Everett Historical Commission calls for respect

EVERETT — When the city planning director overruled the all-volunteer historical commission in October days after it unanimously voted against a project, it sparked an existential crisis.
Commissioners heard news of the override secondhand and questioned their usefulness as appointed stewards for historic preservation. One said he considered resigning.
A couple of commissioners put planning director Yorik Stevens-Wadja on a hot seat at their Nov. 29 meeting.
The overrule allowed notable deviations from Everett’s historic preservation code to greenlight tearing down 2115 and 2117 Grand Ave. for a six-unit building with a large rooftop deck.
Stevens-Wadja defended that an overrule can be acceptable in the process “because there’s a big picture that I’m responsible for.”
Commissioners, though, said they’d never seen a deviation so prominent get approval in the historic zones.
Historical Commission chair Amy Hieb told him that “maybe there is something we are seeing that you are not, and I would like you to sit with that. In your decision, you had the potential to completely unravel historic overlays in the city of Everett.”

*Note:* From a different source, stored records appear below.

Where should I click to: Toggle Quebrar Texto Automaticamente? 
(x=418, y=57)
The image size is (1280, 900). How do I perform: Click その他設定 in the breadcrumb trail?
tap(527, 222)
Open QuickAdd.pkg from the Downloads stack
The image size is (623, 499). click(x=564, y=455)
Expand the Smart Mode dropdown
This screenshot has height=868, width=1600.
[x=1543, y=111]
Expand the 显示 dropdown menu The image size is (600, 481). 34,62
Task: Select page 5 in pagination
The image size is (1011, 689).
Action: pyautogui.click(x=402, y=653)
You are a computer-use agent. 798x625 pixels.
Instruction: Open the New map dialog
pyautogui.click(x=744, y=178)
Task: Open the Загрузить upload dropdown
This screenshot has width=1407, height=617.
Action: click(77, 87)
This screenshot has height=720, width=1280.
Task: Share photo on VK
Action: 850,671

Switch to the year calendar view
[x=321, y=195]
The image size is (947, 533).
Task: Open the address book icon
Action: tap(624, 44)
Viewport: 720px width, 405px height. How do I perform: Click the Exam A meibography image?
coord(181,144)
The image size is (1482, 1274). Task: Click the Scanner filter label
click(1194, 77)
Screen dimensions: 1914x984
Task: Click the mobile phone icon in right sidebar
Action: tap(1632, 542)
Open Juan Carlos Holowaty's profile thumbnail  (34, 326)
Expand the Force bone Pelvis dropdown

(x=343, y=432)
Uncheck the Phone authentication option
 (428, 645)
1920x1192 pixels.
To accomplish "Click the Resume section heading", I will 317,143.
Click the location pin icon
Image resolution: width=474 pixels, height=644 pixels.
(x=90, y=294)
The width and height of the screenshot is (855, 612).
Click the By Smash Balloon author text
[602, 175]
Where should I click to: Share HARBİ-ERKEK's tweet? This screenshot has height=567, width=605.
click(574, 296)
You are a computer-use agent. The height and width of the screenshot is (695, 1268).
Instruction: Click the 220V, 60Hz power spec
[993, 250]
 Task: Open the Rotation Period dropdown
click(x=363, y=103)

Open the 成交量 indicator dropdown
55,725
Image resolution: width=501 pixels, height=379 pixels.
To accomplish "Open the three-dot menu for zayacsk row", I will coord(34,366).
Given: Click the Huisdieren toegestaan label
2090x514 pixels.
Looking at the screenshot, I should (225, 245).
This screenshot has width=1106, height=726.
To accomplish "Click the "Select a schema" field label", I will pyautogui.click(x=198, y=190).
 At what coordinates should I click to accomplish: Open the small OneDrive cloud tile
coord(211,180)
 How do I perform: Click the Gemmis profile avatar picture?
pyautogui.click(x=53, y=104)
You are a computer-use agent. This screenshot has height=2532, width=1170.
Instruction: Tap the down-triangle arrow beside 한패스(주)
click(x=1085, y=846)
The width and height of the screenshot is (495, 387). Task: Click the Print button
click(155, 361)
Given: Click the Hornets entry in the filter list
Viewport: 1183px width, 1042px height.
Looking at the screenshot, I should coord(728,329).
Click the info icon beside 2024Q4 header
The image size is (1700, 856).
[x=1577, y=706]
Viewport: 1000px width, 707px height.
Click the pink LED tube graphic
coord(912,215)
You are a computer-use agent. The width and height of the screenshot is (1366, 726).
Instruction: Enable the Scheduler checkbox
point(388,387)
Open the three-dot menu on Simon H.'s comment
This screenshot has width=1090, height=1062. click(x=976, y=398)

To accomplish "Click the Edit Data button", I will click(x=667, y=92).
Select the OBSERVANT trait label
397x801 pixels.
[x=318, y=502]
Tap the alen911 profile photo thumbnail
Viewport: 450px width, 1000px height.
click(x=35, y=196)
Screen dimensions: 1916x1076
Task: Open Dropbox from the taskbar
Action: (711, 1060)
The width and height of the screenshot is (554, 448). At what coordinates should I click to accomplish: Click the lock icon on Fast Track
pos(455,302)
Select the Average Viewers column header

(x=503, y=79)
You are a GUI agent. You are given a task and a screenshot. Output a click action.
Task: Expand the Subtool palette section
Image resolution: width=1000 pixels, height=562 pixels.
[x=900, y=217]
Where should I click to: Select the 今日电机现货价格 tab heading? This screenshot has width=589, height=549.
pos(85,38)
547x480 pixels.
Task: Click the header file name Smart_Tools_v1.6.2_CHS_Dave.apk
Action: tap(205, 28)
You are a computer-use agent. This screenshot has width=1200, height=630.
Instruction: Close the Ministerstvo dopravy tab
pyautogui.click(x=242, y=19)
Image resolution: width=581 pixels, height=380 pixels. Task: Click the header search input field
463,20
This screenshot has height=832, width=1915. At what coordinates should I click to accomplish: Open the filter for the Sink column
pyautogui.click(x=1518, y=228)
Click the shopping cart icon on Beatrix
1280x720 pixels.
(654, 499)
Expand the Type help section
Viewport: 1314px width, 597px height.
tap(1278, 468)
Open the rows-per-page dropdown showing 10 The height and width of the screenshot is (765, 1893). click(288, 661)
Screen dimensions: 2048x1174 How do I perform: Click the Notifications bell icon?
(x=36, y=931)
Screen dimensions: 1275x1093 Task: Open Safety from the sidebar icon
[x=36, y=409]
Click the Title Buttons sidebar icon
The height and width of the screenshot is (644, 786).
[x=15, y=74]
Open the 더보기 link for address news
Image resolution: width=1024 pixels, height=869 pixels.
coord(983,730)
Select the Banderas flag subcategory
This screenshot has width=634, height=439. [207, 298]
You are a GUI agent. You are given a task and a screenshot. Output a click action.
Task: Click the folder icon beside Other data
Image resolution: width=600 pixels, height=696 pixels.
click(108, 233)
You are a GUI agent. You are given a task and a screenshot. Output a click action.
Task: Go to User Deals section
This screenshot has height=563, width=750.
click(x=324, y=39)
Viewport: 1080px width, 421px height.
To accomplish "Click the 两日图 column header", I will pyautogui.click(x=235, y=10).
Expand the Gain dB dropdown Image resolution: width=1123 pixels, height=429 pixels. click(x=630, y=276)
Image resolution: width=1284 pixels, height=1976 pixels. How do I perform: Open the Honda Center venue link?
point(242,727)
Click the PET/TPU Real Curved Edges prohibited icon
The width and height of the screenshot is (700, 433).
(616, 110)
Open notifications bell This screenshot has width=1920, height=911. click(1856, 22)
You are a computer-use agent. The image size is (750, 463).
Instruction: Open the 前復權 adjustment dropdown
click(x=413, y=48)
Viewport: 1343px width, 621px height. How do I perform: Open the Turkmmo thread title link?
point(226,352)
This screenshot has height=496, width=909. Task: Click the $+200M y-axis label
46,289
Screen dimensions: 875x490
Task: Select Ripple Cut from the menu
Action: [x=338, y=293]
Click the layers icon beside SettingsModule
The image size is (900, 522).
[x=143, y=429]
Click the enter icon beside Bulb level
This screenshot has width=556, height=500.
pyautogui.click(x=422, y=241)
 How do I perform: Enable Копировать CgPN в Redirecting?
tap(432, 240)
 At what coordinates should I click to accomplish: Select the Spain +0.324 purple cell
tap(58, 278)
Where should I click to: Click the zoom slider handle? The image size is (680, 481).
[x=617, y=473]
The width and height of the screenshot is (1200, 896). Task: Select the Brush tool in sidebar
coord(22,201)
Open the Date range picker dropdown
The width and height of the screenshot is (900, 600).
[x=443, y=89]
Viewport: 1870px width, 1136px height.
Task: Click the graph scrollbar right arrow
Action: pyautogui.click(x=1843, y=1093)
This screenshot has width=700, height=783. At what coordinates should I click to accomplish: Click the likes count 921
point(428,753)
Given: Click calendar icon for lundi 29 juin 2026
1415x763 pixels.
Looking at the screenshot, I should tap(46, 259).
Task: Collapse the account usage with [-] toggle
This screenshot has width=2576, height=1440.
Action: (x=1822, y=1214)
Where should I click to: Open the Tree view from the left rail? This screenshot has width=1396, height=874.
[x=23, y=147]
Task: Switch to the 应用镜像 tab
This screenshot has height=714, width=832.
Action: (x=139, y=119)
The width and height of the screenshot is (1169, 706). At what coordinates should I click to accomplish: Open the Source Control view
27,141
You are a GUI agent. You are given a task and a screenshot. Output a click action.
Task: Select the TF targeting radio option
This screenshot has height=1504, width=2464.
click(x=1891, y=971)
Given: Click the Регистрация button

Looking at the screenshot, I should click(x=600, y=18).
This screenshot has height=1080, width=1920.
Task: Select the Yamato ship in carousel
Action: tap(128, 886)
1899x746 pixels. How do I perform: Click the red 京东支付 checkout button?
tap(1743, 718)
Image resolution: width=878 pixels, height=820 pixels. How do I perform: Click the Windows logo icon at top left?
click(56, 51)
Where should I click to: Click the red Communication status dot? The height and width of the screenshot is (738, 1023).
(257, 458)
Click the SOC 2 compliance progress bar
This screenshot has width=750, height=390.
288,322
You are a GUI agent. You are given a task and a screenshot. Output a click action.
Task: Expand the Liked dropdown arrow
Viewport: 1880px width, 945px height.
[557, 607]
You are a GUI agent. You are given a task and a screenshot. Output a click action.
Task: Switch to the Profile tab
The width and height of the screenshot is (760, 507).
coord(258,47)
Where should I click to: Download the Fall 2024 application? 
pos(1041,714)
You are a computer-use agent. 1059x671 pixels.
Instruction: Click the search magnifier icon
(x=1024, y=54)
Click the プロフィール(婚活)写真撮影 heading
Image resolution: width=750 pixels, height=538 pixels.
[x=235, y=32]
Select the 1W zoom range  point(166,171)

Giving special permission for the extraordinary size of the proposed rooftop deck was a key piece that commissioners still disagreed with. It was the prime subject in discussing the Grand Avenue project at October’s meeting.
Stevens-Wadja said the roof “didn’t appear to be a core aspect of the historical character” when he approved the total design.
Other design items opposed by the historical commission forced the developer to make design changes it didn’t want to make, Stevens-Wadja said. The project had gone through at least three design reviews at the commission since 2019 which the commission all rejected.
“They kept pushing back,” retiring commissioner Steve Fox told the planning director. “It feels like you finally buckled” in approving it.
Whether a deviation is valid is based on how the proposed design is viewed, and that opinion is based on whether the request would give an “equivalent or superior” result versus complying with the standard rules.